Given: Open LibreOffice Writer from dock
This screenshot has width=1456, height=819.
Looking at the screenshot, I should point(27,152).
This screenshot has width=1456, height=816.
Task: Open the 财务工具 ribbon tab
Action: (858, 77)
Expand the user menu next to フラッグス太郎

...

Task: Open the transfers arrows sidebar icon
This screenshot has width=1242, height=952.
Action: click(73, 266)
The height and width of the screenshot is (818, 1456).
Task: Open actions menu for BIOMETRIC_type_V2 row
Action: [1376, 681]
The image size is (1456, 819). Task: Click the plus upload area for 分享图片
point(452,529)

...

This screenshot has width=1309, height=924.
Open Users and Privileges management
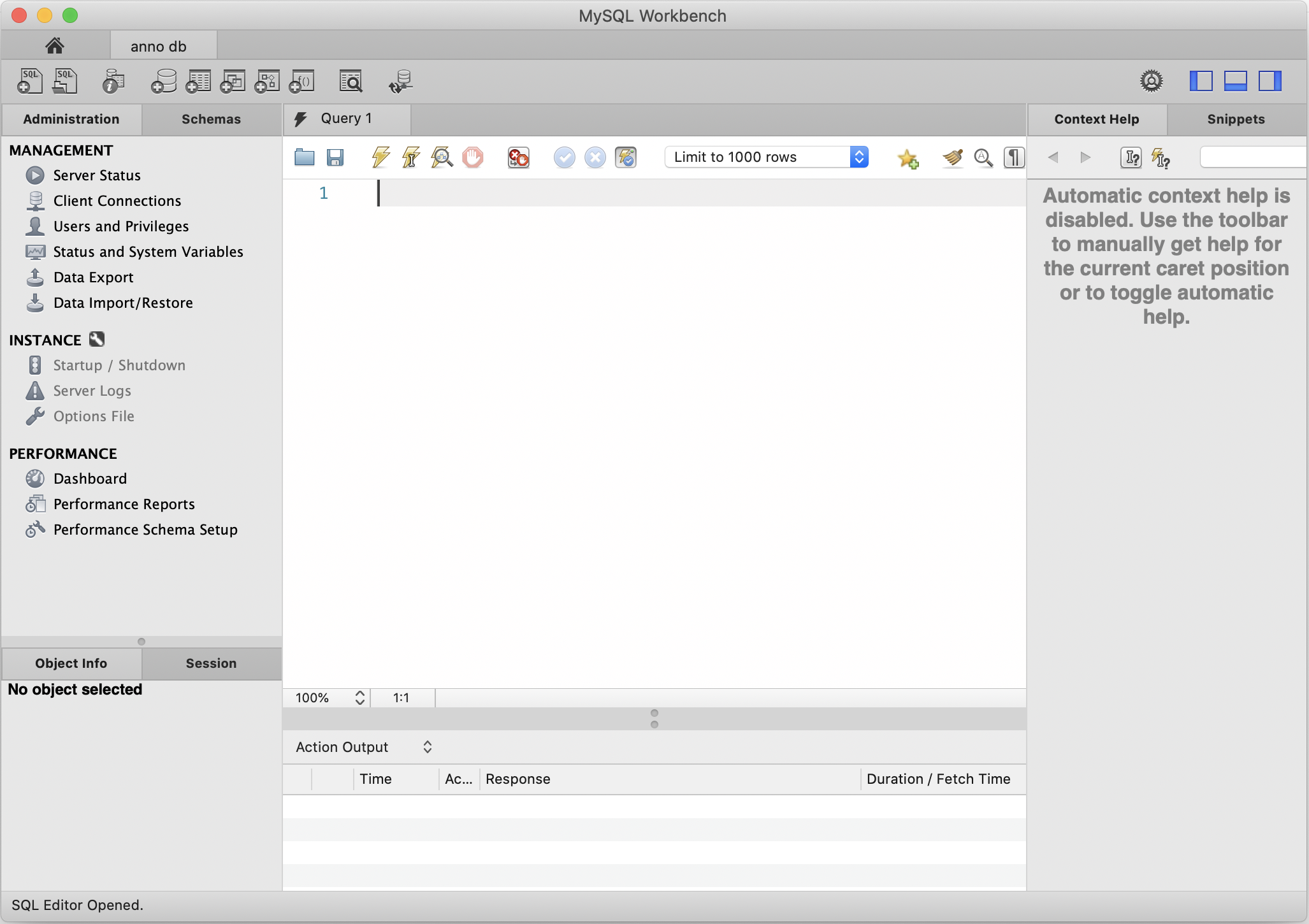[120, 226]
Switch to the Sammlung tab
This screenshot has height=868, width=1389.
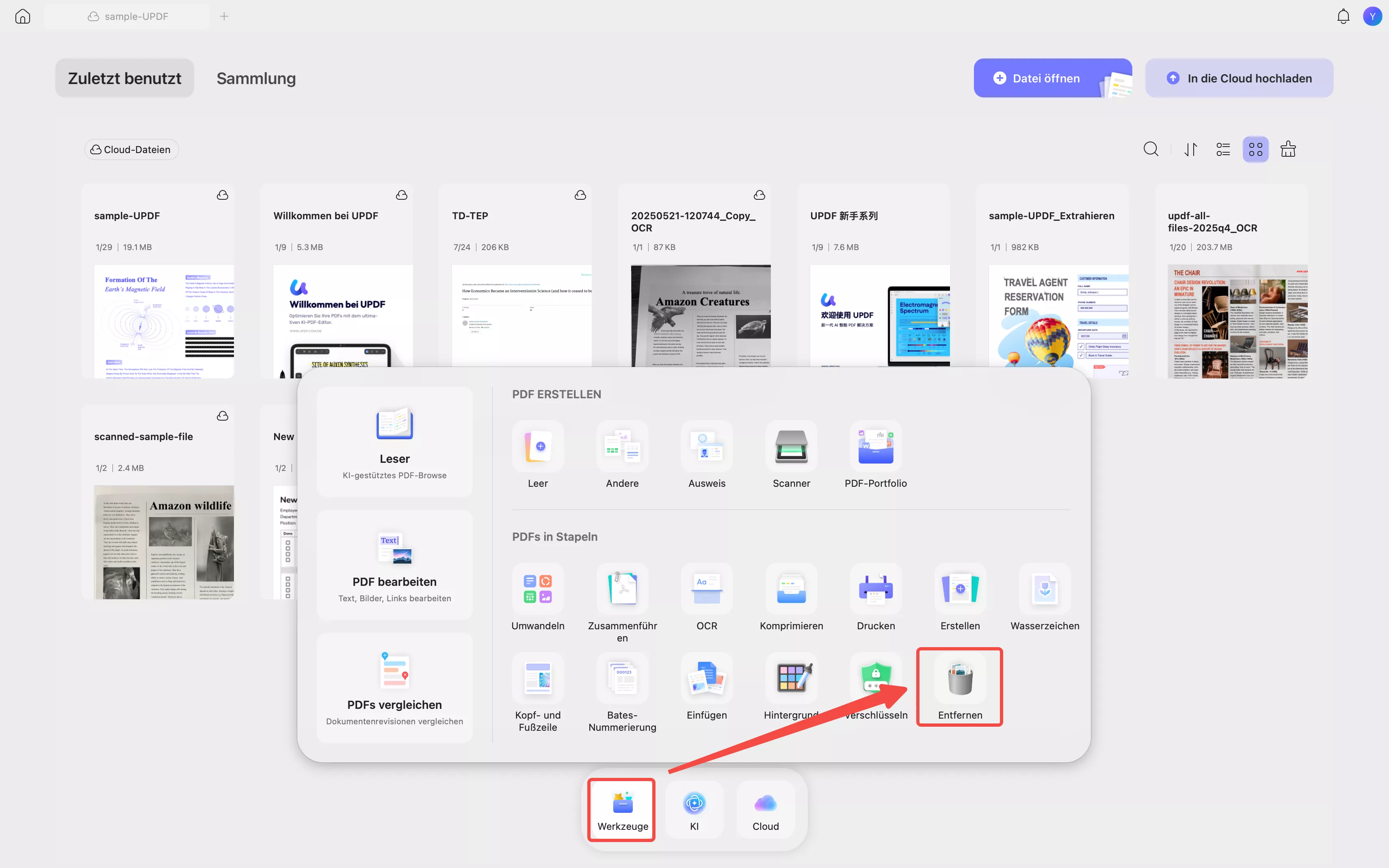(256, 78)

Directions
Considering only the material above, set down every line from the one with "Given: Open LibreOffice Writer from dock" to the one with "Expand the user menu next to フラッグス太郎", inclusive, exactly as written.

Result of this task
Given: Open LibreOffice Writer from dock
This screenshot has width=1456, height=819.
Looking at the screenshot, I should point(27,152).
This screenshot has width=1456, height=816.
Task: Open the 财务工具 ribbon tab
Action: (858, 77)
Expand the user menu next to フラッグス太郎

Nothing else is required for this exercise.